● Exercise
Lay out everything from the line containing "The width and" down to the end of the records as a numbered list, skipping blank lines and leaving out the pictures.

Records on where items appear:
** Start **
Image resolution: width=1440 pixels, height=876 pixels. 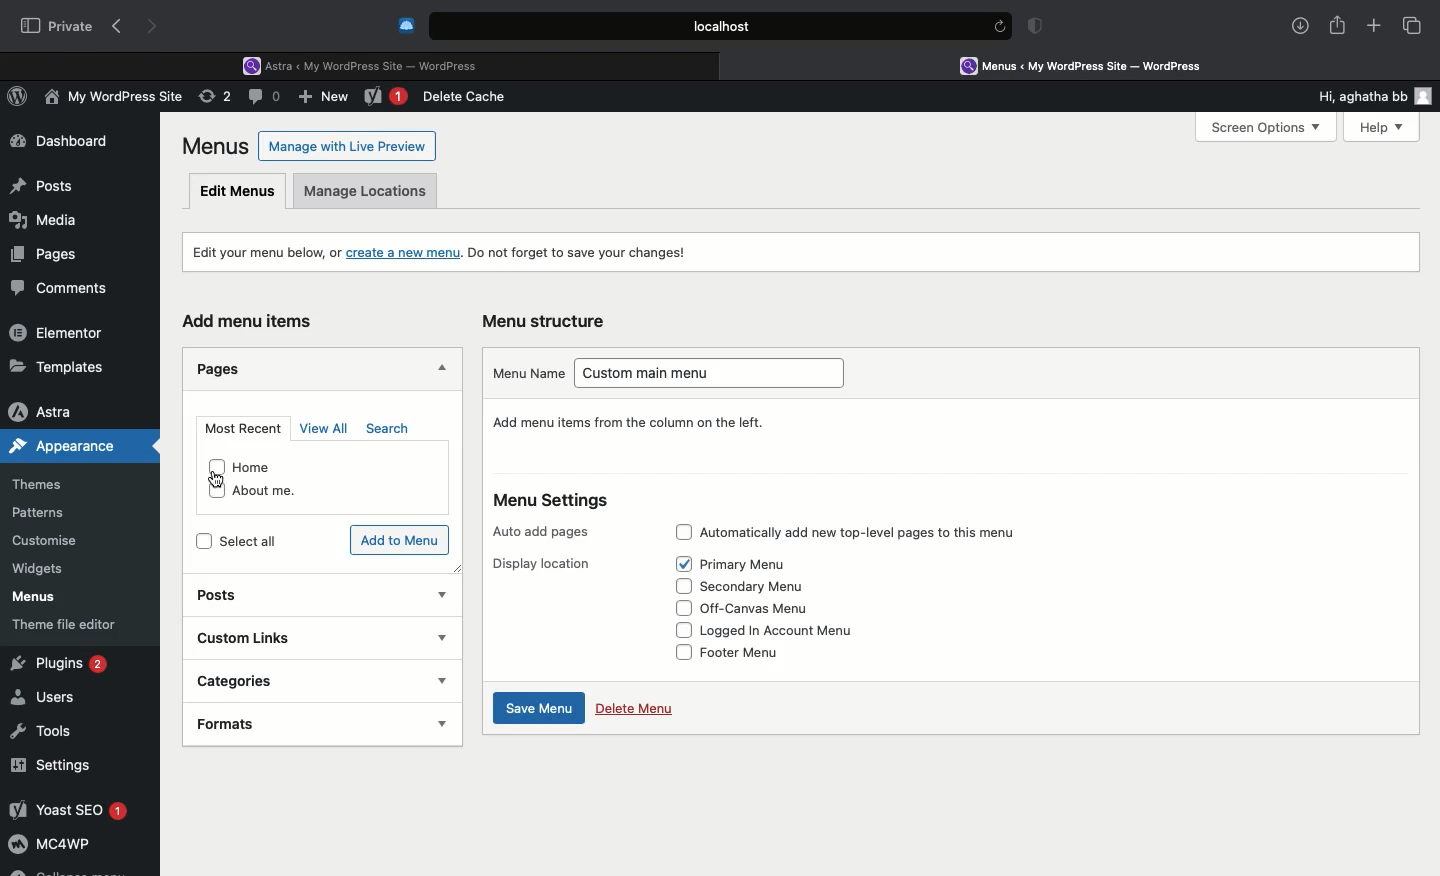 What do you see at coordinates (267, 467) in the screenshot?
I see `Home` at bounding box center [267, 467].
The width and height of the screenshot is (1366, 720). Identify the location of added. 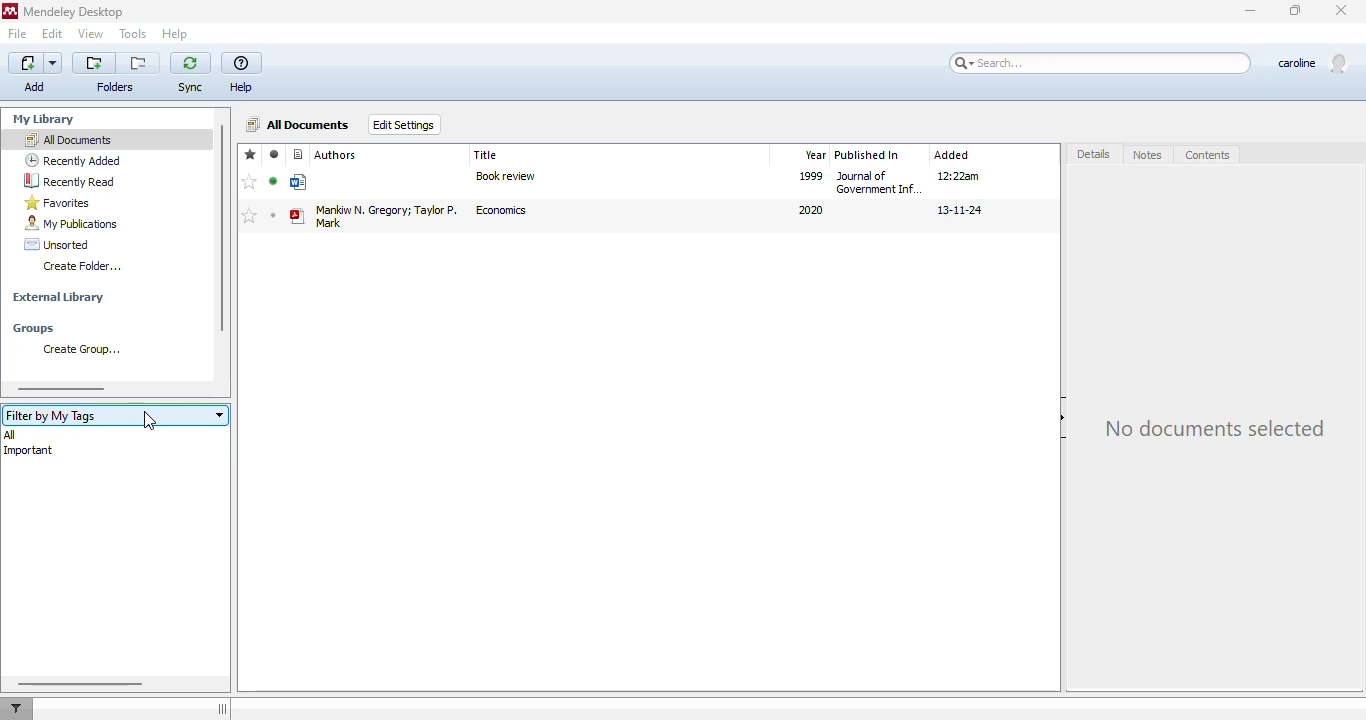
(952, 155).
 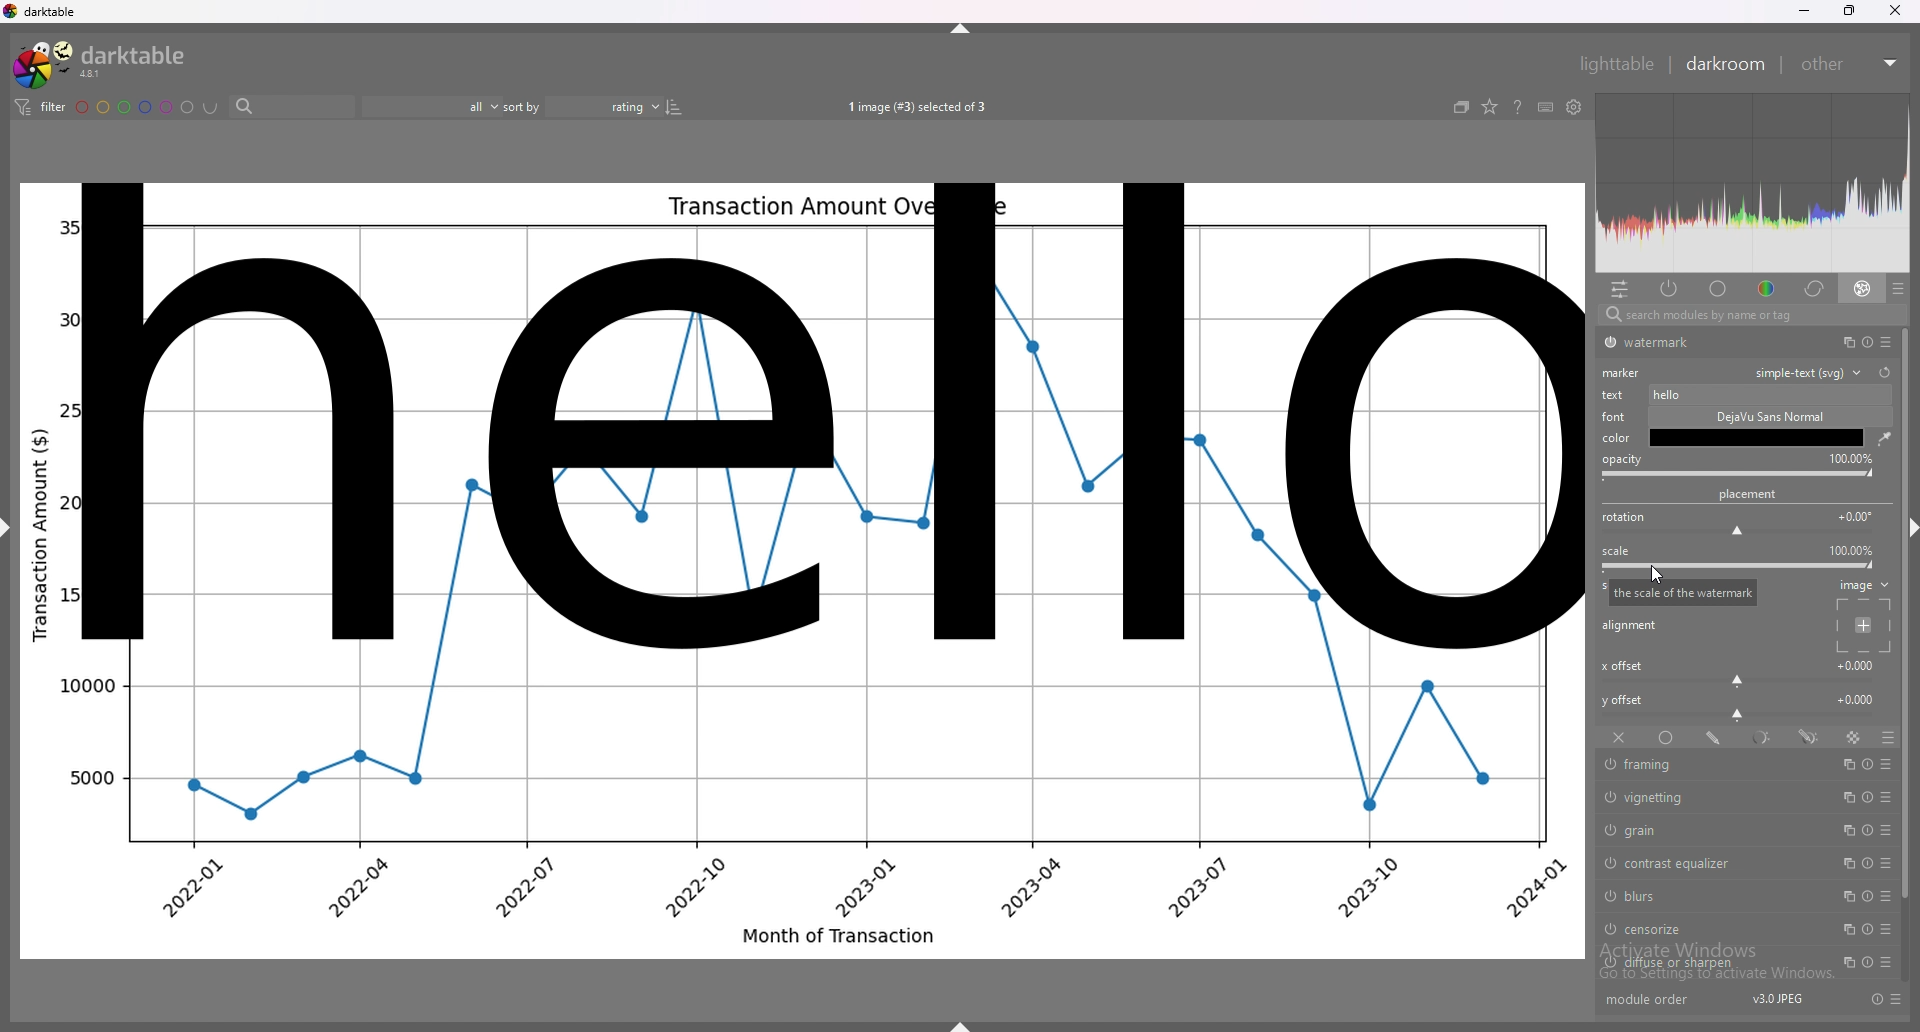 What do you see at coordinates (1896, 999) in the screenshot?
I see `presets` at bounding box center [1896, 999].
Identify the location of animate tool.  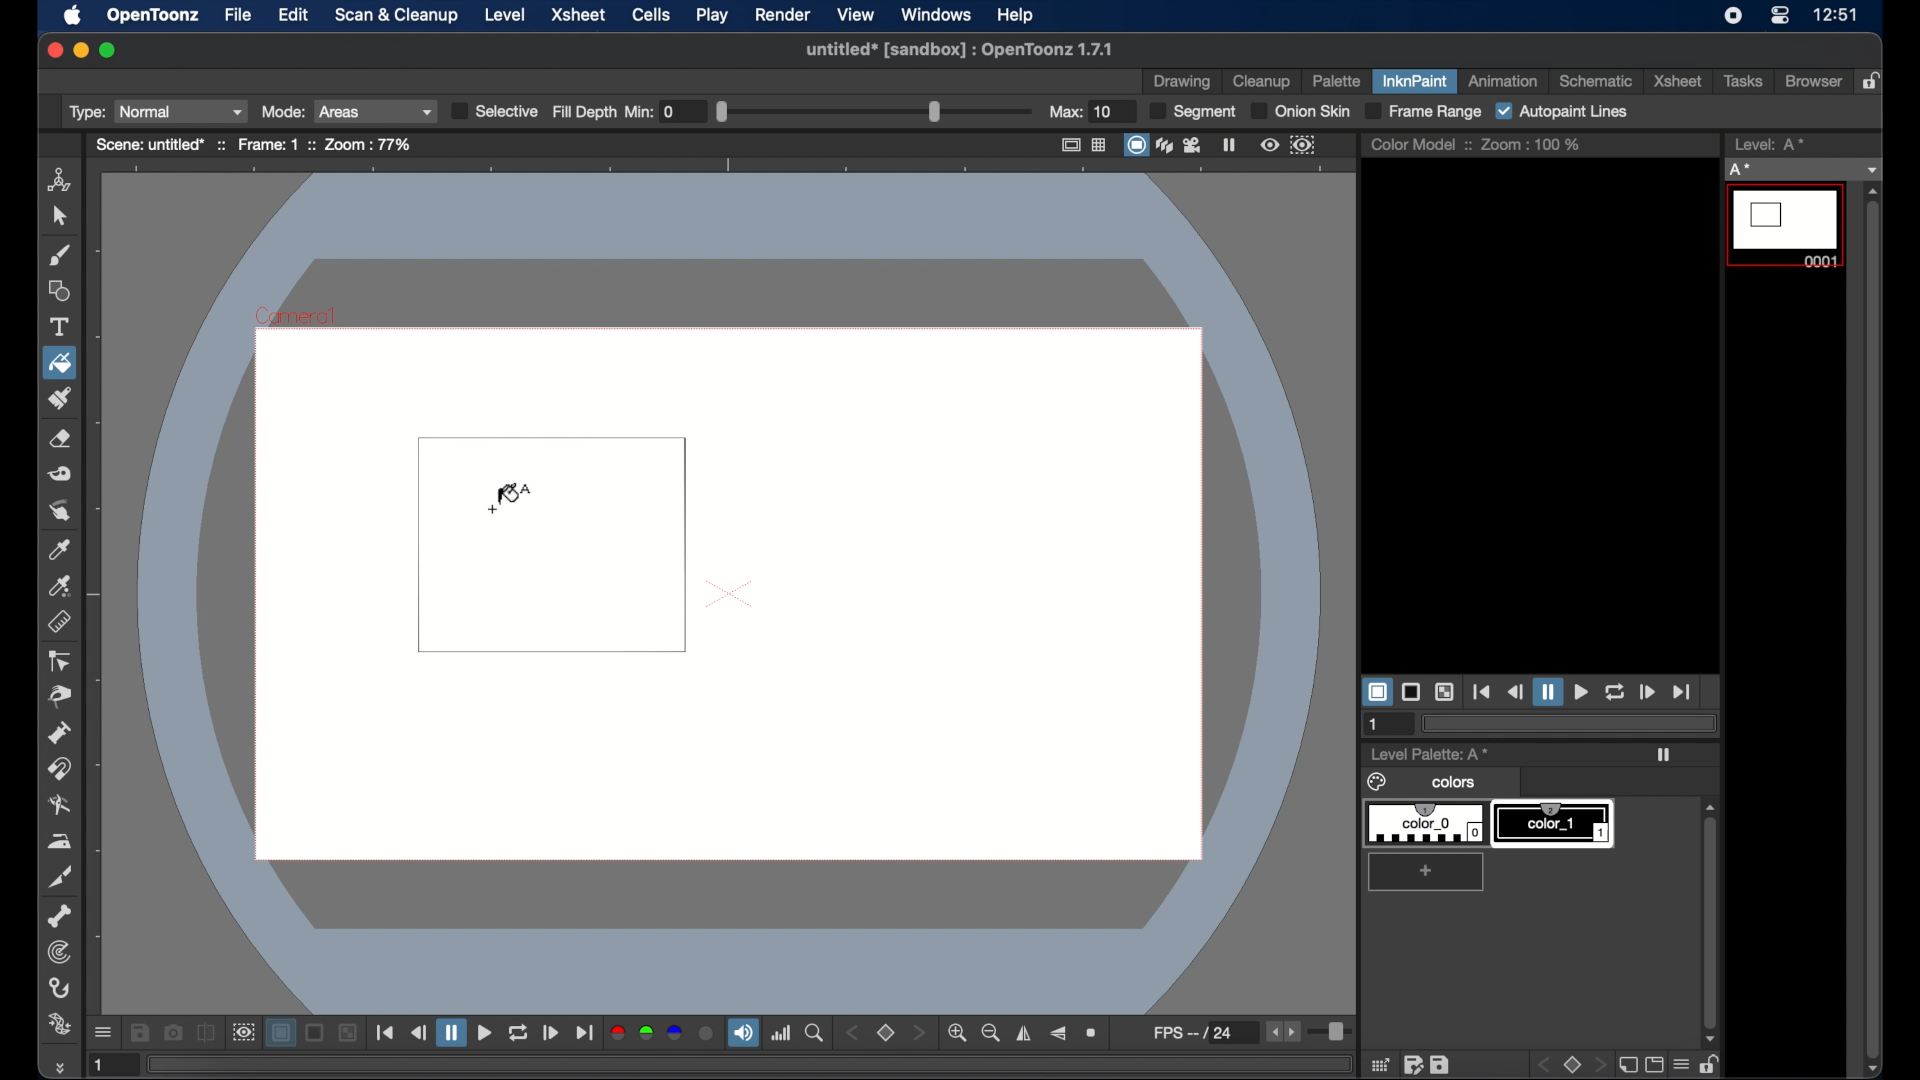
** End **
● Solution to this problem
1. The width and height of the screenshot is (1366, 720). Identify the location of added. 
2. (952, 155).
3.   What do you see at coordinates (1896, 999) in the screenshot?
4. I see `presets` at bounding box center [1896, 999].
5. Identify the location of animate tool.  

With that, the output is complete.